Passage for review:
Daiichi Sankyo PREFER in AF registry suggests increased stroke risk among diabetic atrial fibrillation patients


DiabetesDaiichi Sankyo has announced data from new sub-analyses of the Prevention of thromboembolic events—European Registry in Atrial Fibrillation (PREFER in AF) patient registry, which reveal at-risk patient groups, current treatment gaps in the management of atrial fibrillation and trends associated with specific patient characteristics. These data were presented at the European Society of Cardiology Congress 2016, August 27-31, in Rome, Italy.

The registry, sponsored by Daiichi Sankyo, informs on atrial fibrillation patient profiles in a real-world clinical context, intended to help identify specific at-risk patient groups, including those with co-morbidities that predispose them to thrombotic events. Data from the registry reveals that atrial fibrill
ation patients with diabetes—on insulin treatment—are at a significantly increased risk of stroke/systemic embolism at one year follow-up compared to atrial fibrillation patients without diabetes (5.2% versus 1.9% respectively; hazard ratio 2.89, 95% confidence interval 1.67-5.02; p=0.0002) and compared to those with diabetes not on insulin treatment (5.2% versus 1.8% respectively; HR 2.96, 1.49-5.87; p=0.0019). Interestingly, diabetic patients not receiving insulin therapy had similar incidence of thromboembolic events than patients without diabetes (HR 0.97, 0.58-1.61; p=0.9).

Provided data:
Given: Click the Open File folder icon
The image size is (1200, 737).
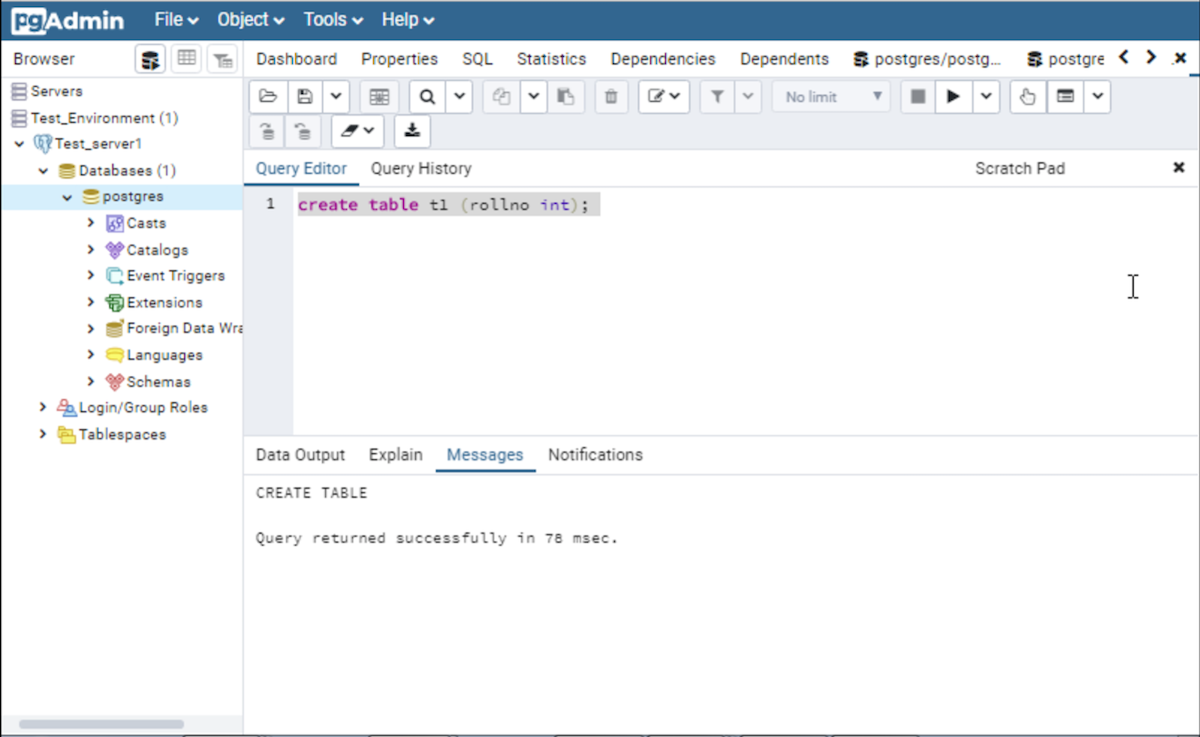Looking at the screenshot, I should pos(267,97).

Work order A: Give every hazard ratio reported in the text on the PREFER in AF registry.
Work order B: Copy the passage of the text on the PREFER in AF registry between "DiabetesDaiichi Sankyo has" and "in Rome, Italy.", inclusive.

Written response A: 2.89, 2.96, 0.97

Written response B:
DiabetesDaiichi Sankyo has announced data from new sub-analyses of the Prevention of thromboembolic events—European Registry in Atrial Fibrillation (PREFER in AF) patient registry, which reveal at-risk patient groups, current treatment gaps in the management of atrial fibrillation and trends associated with specific patient characteristics. These data were presented at the European Society of Cardiology Congress 2016, August 27-31, in Rome, Italy.